DR. STEINBAUER: And what was that, briefly?
GLAISE-HORSTENAU: The Party, not as an organization, but only as a support for an ideology in the totalitarian instrument of the Dollfuss-Schuschnigg regime, in the Fatherland Front-at the same time its members were to acknowledge the State and Constitution in Austria, and had Adolf Hitler's blessing in addition.
DR. STEINBAUER: Did you yourself deal with the Fuehrer, Adolf Hitler, or did you talk with him?
GLAISE-HORSTENAU: Apart from the March days of 1938, I had three opportunities to speak with Adolf Hitler.
DR. STEINBAUER: When did Seyss-Inquart enter the Government?
GLAISE-HORSTENAU: Seyss-Inquart entered the Government after 12 February 1938.
DR. STEINBAUER: Did he visit Adolf Hitler?
GLAISE-HORSTENAU: As far as I can remember, he visited Adolf Hitler on 17 February.
DR. STEINBAUER: Did he make a report about his visit with Hitler to Schuschnigg and the other members of the Cabinet?
GLAISE-HORSTENAU: Certainly he told Schuschnigg, and he told me as well.

◆ Required tasks ◆
1) Answer these questions from the Glaise-Horstenau testimony:
(a) Apart from the March days of 1938, how many opportunities did Glaise-Horstenau have to speak with Adolf Hitler?
(b) After what date did Seyss-Inquart enter the Government?
(c) On what date, as far as Glaise-Horstenau remembers, did Seyss-Inquart visit Adolf Hitler?
2) Continue the Glaise-Horstenau testimony, starting after its last exchange.
The records have nothing to do with the work on the testimony.

◆ Record list ◆
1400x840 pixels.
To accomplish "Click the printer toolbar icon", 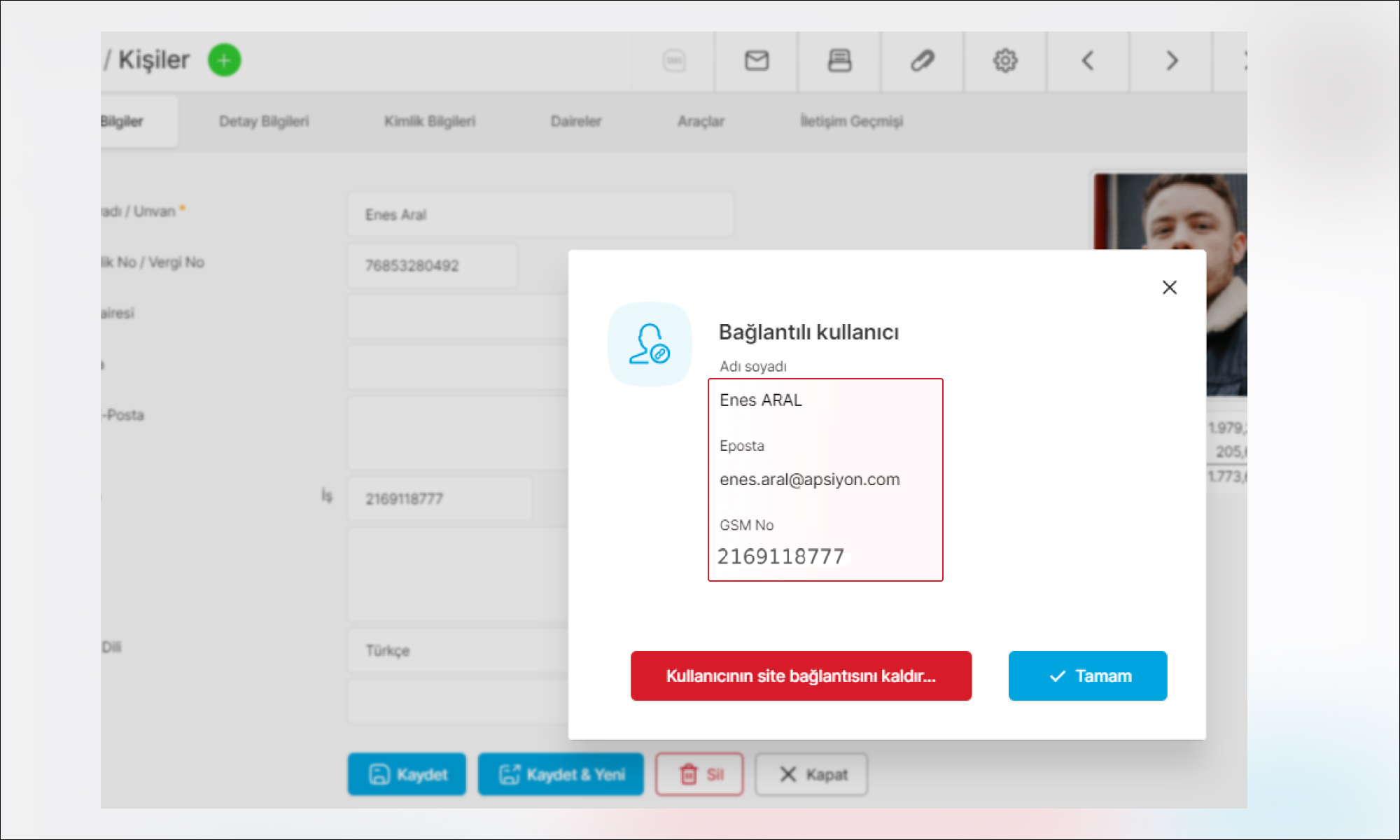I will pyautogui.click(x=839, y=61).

* * *

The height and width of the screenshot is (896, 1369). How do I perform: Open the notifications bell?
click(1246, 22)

◆ Responses by task ◆
1)
(a) Three.
(b) After 12 February 1938.
(c) On 17 February.

2)
DR. STEINBAUER: Did he collaborate in the planned plebiscite which was to take place on 13 March 1938?
GLAISE-HORSTENAU: At that time, without knowing about the plebiscite, I left, on the 6th of the month, on 2 weeks' leave. Therefore, I cannot give you a reliable answer to this question.
DR. STEINBAUER: But do you know whether this plebiscite had been decided upon in the Ministerial Council with the consent of Seyss-Inquart or not? Did he tell you about that subsequently?
GLAISE-HORSTENAU: To my knowledge, the plebiscite was not handled by any Ministerial Council.
DR. STEINBAUER: Did the National Socialists agree to the plebiscite?
GLAISE-HORSTENAU: So far as I could judge on my return from my leave, certainly not.
DR. STEINBAUER: Now, it became known that Schuschnigg wanted to have a plebiscite. Where were you and what did you experience at that time?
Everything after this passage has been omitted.